Work item:
Of the material below, the lines to be retyped are those from the line containing "Screen dimensions: 1568x732" through the line containing "Open the Customize Layout control", inclusive; reproduce them exactly.

Supplied material:
Content starts
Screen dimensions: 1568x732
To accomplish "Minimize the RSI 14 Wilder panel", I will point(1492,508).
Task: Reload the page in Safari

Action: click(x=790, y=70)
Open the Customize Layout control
Content ends
Content starts
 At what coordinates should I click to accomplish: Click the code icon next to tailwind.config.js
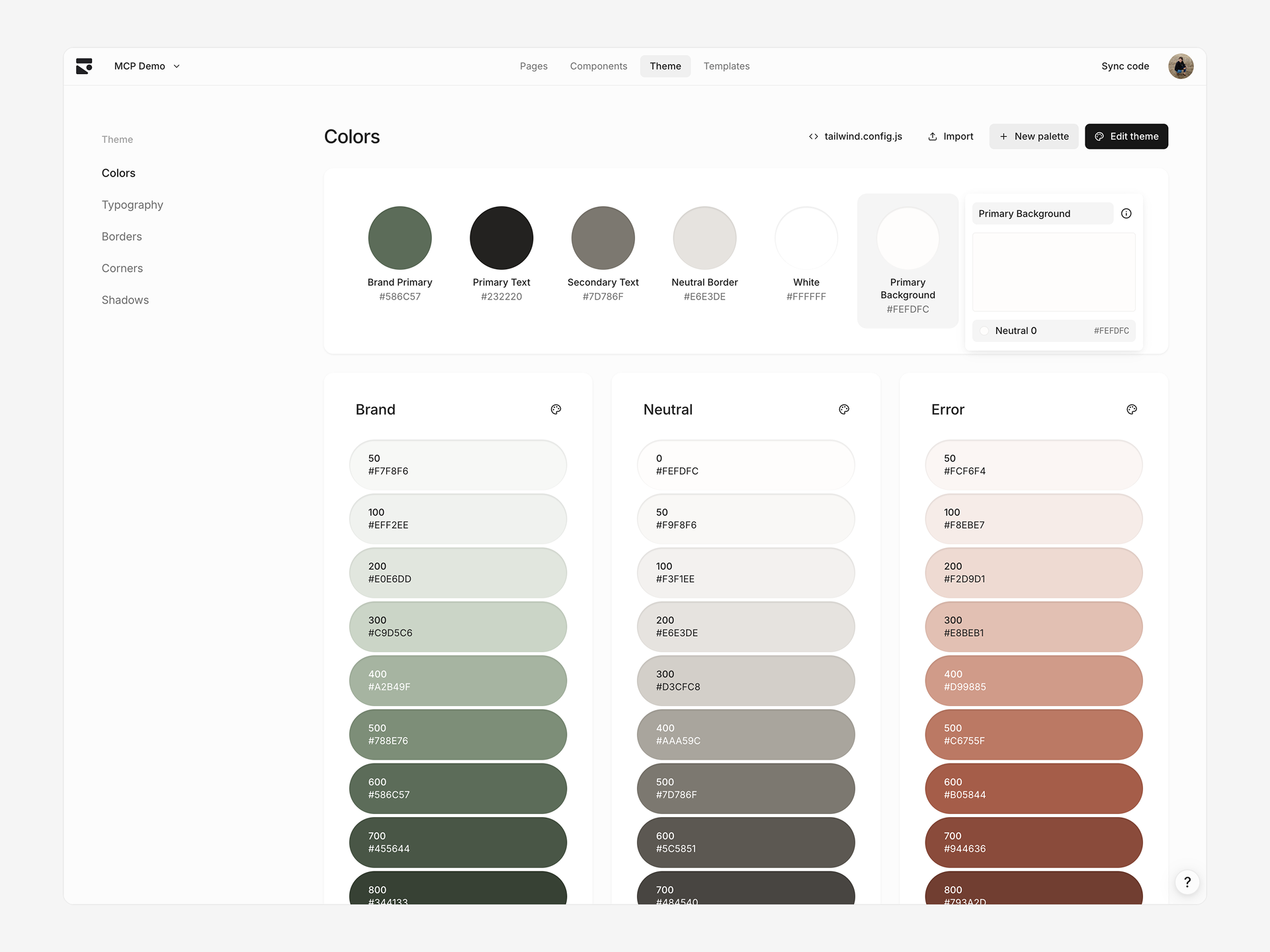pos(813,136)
Content ends
Finished task:
Screen dimensions: 1568x732
To accomplish "Minimize the RSI 14 Wilder panel", I will point(1492,508).
Task: Reload the page in Safari

Action: click(x=790, y=70)
Open the Customize Layout control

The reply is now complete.